暴力の教義 (新潮文庫 テ 24-1)
暴力の教義 (新潮文庫 テ 24-1) / 感想・レビュー
ケイ
父親は息子と知らずに行動を共にする。息子は、父を憎んでいる。しかし、二人は殺し会うことなく、特に父は息子を無意識に助けながら、話は進む。二人が同時にいる時には、父親と息子は…と、書く著者のやり方で、こちらも二人か関係に注視せざるを得ない。100年前のメキシコの歴史も知るいい機会となった。
2013/11/14
ぽてち
2010年に発表され、日本では2012年に翻訳刊行されたテランの6作目。犯罪者の父親と連邦捜査官の息子の確執(父親はとうの昔に家族を捨てているため、息子だと気づいていない)をメキシコ革命間近に配置し、緊迫した展開のサスペンス……のはずだが、なんだこのつまらなさは? 自分の状態の問題かとも思ったが、読メでの評判もあまりかんばしくないので、やはり本書に問題があるのだろう。本編終了後に映画化についての言及があるが、もしやそのせいか?
2021/08/03
Satoshi
「音もなく少女は」の次に書かれた作品。比べるのも良くないが、前作の感動は得られない。殺人鬼の父親と捜査官の息子のロードムービーなんだろうが、父親の経歴と言動が合わず、違和感ばかりだ。衝動的な殺人を繰り返す人物が本質を捉えた発言をして欲しくない。親子の和解も成り行きにしか感じられず、良い感想を書けない。
2024/07/06
魔魔男爵
四作目までで書きたい事を書き尽くし、魂の抜け殻となった作者が、戦略上の実地適合性を求めて書いた作品。現代舞台ではもう書きたい事ないだろうから、書くのなら未来を舞台にしたSFだろうと思っていたが、本書は過去の時代を舞台にした新境地。メキシコ革命(1910年)に興味がある人は是非読んで下さい。
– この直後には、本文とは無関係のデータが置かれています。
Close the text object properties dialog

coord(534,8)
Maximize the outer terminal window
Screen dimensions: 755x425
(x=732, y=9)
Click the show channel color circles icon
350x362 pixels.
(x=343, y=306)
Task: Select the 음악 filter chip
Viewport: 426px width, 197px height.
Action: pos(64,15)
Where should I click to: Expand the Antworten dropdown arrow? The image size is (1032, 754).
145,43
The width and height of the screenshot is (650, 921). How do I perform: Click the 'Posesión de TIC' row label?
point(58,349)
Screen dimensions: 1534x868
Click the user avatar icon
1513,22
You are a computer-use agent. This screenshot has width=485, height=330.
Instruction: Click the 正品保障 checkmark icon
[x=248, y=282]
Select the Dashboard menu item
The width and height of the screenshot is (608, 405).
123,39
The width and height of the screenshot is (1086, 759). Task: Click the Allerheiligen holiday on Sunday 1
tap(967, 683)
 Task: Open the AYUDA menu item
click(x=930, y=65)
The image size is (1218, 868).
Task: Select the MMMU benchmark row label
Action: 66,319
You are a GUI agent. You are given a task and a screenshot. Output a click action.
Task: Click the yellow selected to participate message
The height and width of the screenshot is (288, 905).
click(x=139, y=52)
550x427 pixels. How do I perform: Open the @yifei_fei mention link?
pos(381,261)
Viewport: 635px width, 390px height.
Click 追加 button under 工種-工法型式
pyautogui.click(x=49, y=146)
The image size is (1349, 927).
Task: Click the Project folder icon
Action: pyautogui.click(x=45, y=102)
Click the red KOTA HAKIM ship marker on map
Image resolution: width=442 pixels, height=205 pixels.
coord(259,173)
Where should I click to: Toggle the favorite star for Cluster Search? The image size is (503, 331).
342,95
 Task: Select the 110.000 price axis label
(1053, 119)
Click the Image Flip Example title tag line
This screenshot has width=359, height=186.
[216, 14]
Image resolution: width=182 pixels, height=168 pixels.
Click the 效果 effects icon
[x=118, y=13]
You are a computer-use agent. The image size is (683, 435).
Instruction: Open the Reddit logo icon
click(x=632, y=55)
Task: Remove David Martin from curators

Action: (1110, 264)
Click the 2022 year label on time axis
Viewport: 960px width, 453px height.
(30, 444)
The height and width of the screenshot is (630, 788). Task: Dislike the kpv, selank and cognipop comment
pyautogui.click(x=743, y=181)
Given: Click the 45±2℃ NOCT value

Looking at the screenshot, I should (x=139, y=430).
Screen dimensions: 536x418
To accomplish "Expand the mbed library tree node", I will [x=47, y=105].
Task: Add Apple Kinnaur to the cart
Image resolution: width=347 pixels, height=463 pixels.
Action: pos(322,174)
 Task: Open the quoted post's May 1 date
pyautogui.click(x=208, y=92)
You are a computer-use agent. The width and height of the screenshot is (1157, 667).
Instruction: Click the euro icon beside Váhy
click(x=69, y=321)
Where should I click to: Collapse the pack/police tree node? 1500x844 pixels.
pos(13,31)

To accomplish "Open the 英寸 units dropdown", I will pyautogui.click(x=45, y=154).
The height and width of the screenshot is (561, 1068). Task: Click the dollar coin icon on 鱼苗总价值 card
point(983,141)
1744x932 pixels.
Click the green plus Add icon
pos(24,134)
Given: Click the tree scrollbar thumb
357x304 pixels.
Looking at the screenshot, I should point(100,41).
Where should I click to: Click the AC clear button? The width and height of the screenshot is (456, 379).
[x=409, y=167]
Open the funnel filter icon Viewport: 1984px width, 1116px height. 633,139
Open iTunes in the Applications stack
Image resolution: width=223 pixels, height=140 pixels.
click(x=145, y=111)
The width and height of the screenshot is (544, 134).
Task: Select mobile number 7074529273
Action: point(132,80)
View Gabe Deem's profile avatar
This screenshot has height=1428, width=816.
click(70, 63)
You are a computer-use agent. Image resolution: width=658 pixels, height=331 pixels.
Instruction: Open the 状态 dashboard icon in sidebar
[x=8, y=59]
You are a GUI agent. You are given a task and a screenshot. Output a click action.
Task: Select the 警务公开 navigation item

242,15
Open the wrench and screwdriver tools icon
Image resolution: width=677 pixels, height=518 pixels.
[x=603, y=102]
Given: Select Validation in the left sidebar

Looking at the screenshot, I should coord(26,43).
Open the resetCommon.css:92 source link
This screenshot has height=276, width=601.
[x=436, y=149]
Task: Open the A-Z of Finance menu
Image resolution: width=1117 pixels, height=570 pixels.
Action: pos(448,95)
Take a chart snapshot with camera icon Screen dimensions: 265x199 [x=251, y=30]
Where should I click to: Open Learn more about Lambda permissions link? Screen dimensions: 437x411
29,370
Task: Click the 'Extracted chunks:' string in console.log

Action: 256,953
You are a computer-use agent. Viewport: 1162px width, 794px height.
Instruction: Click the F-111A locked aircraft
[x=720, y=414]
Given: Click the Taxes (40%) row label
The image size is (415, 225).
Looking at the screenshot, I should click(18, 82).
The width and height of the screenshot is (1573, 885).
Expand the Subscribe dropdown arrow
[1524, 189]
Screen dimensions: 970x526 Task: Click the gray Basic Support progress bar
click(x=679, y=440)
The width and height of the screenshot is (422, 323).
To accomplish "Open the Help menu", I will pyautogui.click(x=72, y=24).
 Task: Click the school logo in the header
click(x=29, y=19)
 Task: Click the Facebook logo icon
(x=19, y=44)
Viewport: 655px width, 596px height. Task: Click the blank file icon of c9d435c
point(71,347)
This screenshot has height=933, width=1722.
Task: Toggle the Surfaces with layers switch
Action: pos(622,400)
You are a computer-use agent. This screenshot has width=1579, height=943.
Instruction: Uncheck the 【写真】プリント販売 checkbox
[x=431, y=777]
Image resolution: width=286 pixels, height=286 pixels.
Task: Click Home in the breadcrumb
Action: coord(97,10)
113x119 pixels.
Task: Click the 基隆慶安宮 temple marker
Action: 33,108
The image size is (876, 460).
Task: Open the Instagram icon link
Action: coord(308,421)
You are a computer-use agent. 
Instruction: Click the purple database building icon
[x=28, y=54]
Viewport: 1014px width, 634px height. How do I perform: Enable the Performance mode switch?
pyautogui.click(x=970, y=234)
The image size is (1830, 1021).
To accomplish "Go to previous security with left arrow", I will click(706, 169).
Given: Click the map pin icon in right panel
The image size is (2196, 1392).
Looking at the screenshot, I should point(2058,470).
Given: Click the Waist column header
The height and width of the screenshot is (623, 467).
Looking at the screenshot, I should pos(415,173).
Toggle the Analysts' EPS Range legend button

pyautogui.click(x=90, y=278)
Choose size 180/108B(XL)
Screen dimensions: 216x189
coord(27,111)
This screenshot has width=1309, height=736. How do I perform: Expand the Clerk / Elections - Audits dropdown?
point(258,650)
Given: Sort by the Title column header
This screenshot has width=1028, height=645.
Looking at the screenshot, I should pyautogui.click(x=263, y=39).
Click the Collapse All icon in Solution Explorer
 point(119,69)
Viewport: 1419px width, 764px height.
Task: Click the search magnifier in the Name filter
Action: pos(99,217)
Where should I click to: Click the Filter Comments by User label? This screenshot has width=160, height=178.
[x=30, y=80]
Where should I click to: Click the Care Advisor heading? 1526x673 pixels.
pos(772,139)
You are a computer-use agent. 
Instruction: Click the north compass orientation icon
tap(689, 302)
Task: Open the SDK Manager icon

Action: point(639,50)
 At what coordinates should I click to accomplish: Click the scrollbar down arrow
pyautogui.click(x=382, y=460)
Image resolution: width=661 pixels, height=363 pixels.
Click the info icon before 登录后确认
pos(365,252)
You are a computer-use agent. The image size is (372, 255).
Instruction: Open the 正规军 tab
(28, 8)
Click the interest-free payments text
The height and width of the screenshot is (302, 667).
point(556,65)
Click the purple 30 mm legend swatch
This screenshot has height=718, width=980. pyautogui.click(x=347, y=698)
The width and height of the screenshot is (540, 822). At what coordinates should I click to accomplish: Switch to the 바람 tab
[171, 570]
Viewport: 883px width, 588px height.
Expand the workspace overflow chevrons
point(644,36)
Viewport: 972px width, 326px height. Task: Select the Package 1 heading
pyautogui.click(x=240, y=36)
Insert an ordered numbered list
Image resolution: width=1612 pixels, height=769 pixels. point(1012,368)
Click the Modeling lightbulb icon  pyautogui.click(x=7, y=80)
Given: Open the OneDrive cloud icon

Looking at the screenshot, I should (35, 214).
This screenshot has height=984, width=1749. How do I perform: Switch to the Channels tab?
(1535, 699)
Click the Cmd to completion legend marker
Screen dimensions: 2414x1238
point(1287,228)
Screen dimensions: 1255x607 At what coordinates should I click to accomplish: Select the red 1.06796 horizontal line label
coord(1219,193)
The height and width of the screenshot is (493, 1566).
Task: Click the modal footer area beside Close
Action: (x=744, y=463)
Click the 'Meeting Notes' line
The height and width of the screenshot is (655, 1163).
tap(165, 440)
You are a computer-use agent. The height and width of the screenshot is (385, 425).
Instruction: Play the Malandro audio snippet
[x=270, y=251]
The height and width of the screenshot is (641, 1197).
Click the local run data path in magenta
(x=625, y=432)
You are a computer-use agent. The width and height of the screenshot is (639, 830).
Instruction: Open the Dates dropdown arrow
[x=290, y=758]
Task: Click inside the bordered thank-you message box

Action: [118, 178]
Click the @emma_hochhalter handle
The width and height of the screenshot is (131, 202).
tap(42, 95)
前作までがジェンダーハードボイルドノワールミステリとして素晴らしかったが、本書は父と息子の確執というよくある話。ホモでもない男同志の話は古臭いざんす。作者は覆面作家で女性疑惑も浮上しているが、前作までなら女と私は推論する
2017/07/12
tom
「音もなく少女は」は、かなり良かった。で、この本を買ってきたのだけど、かなりしんどいというか、読み進めるのに時間ばかりかかってしまった。残念ながら、面白くない。訳者田口俊樹(この人は、なかなか偉い人だと思う)の後書きによれば、難解な文章で翻訳が大変だったとのことだけど、「音もなく少女は」の方は、抵抗感なく読んだのだから、文章が難解というよりも、内容が面白くないことの方が問題なんだろう。まあ、人殺しをなりわいにするような父親が息子愛に目覚めるというストーリーにどこか無理があるんだろう。